I gotta spend U some good food one day AND suck your brains dry on "how to.." calculate all that for an entire portfolio  laugh.gif
I baka - only can track stats per transaction and per fund/stocks/fixed incomes/properties/etc.

Mostly due to a changing variable (and my own blurness with stats) - available resources (monthly savings for investments & EPF), which also influences asset allocation and total assets (net worth and investment/investable assets).

Really need to kacau U one of these days, can ar? I hope you're around Klang Valley heheh  notworthy.gif
*
Now lets get down and dirty to the mathematics section: I will not explain all the terms here as I assume you can google them.

1) Look through your assets. Look at their past return, lets take 3 years, now, annualized their return. You may take 5 years or whatever years, but my data is 3 years only. So I'll stick with three years. Remember to take the annualized return and not the absolute return.

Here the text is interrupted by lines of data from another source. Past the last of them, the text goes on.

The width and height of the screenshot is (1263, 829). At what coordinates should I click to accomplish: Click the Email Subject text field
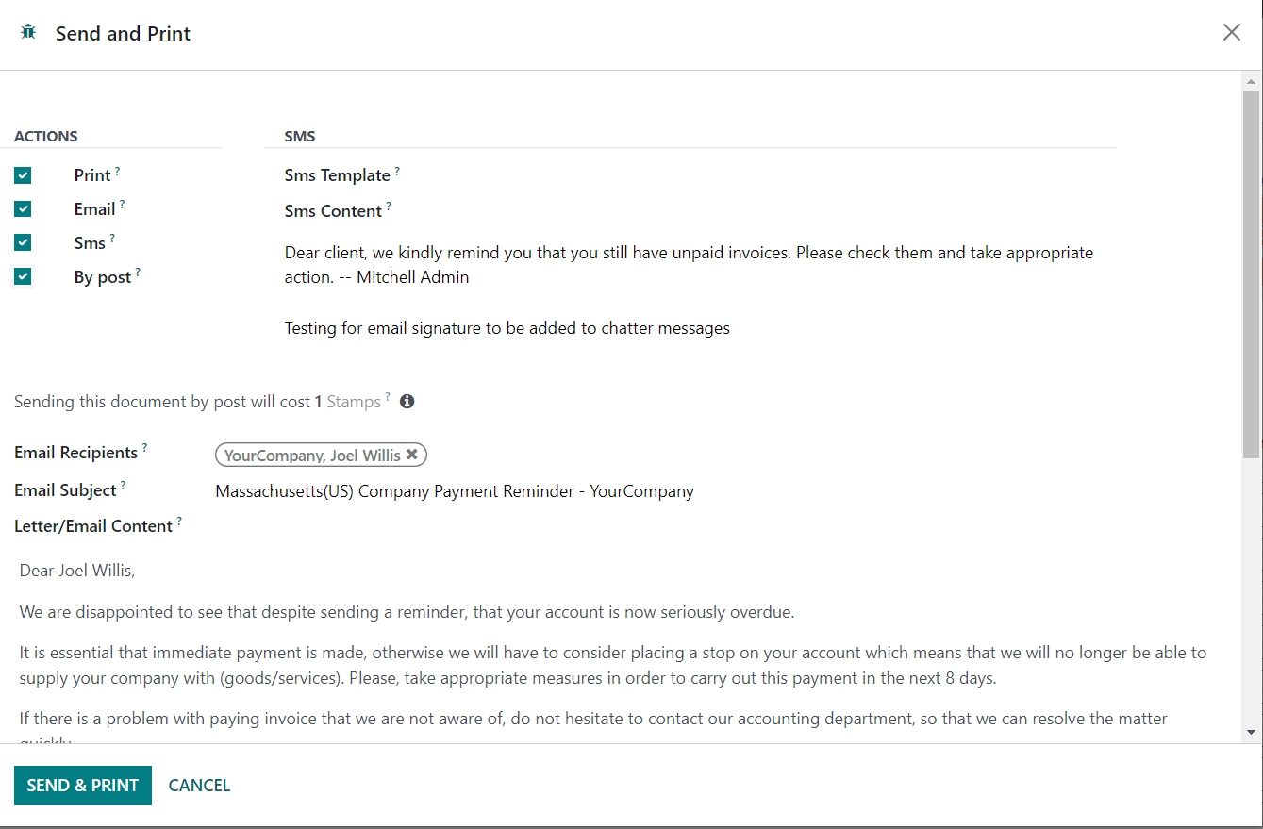point(660,491)
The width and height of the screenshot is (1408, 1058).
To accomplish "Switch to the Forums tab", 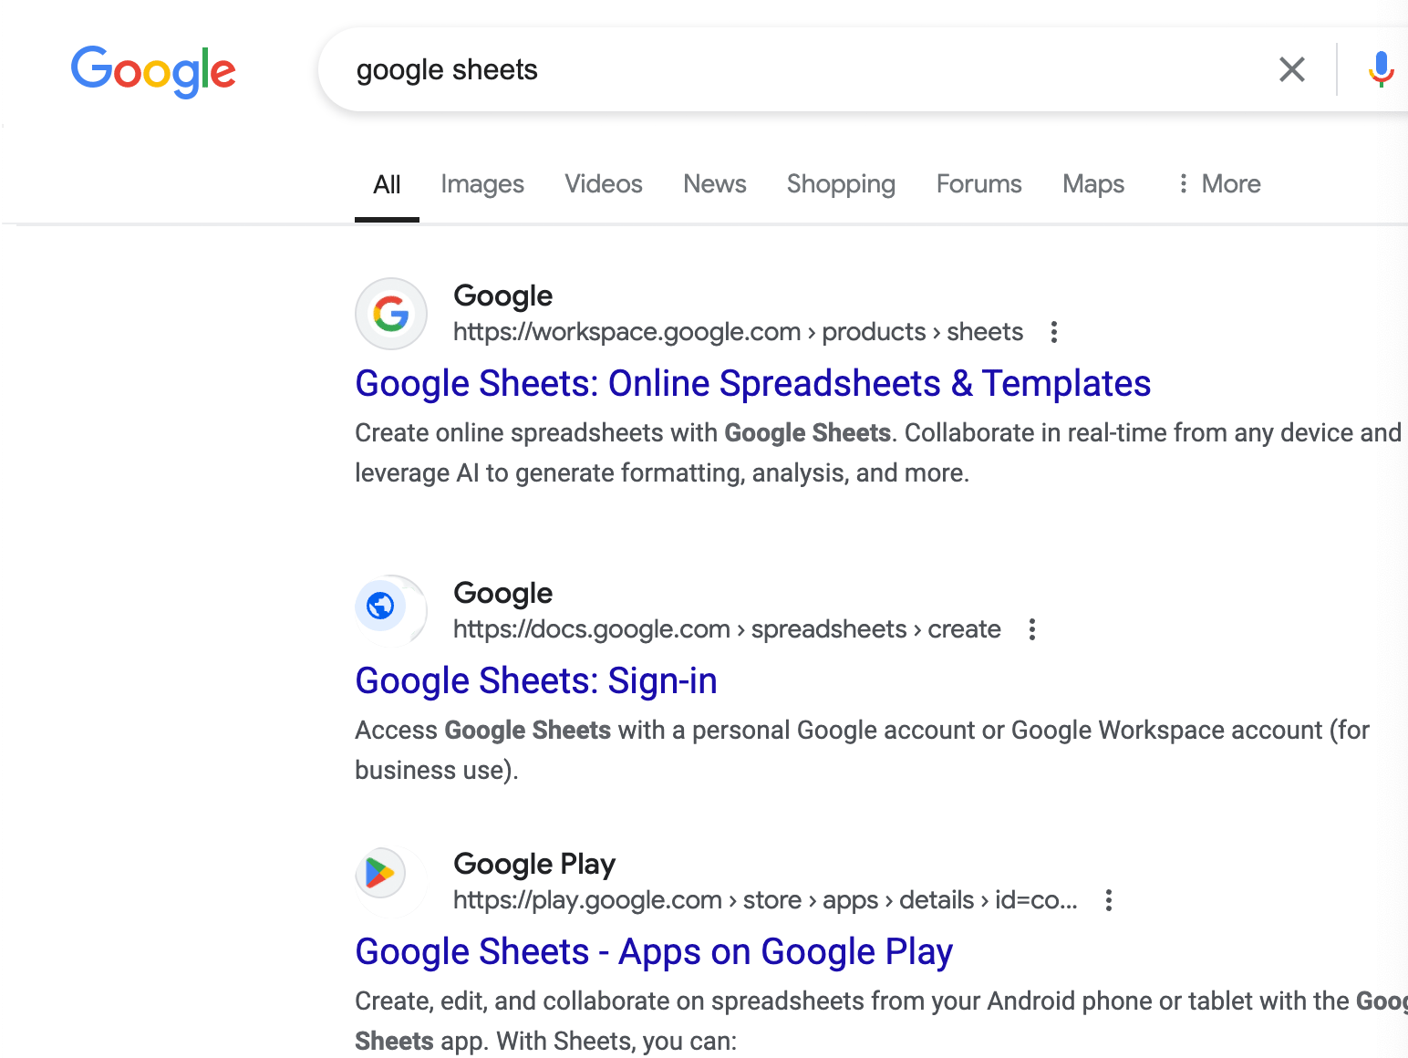I will (x=978, y=184).
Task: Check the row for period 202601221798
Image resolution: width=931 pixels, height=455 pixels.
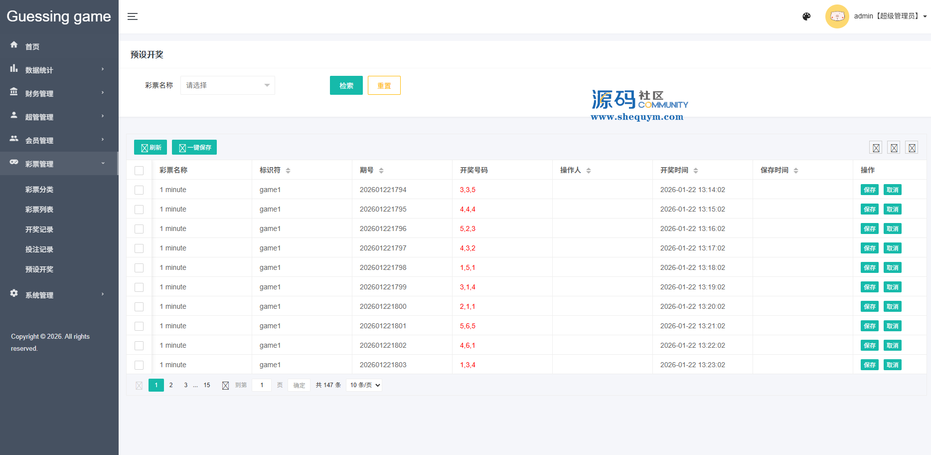Action: [139, 268]
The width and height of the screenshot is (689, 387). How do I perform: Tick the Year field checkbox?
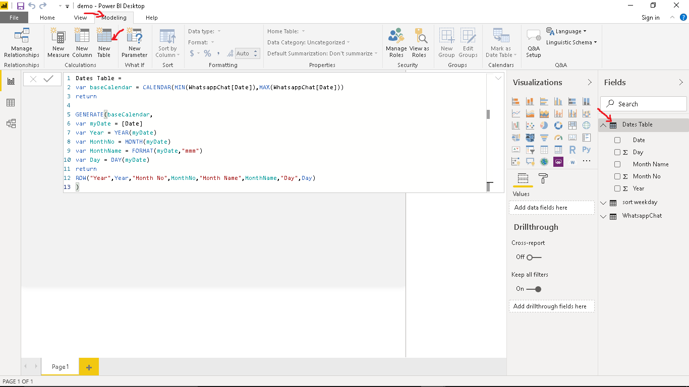click(617, 188)
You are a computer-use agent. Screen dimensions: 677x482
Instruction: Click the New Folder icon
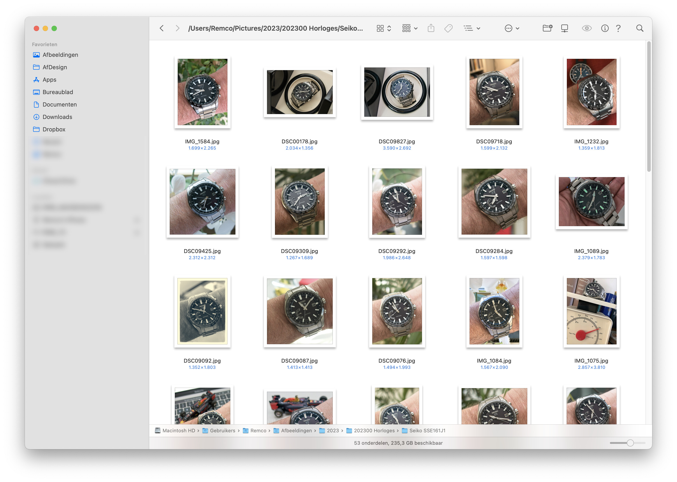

2) Now, do a standard deviation calculation of your assets return. Formula = [(Sum of [individual rtn - mean rtn]^2)/n]^1/2. If you want to use Semi-deviation instead of standard deviation, then count only the assets which have a rtn below the mean instead of all points. But the n remains the same.

3) Now you would have a return and her corresponding standard/semi deviation.

4) To calculate risk adjusted performance (aka Modigliani^2 ratio) = [(Rtn of your portfolio - Risk free rate)/Stan-Dev of portfolio] X Stan-Dev of benchmark + Risk Free Rate. NB: I used KLCI as my bench mark and One year FD in local bank as my risk free rate.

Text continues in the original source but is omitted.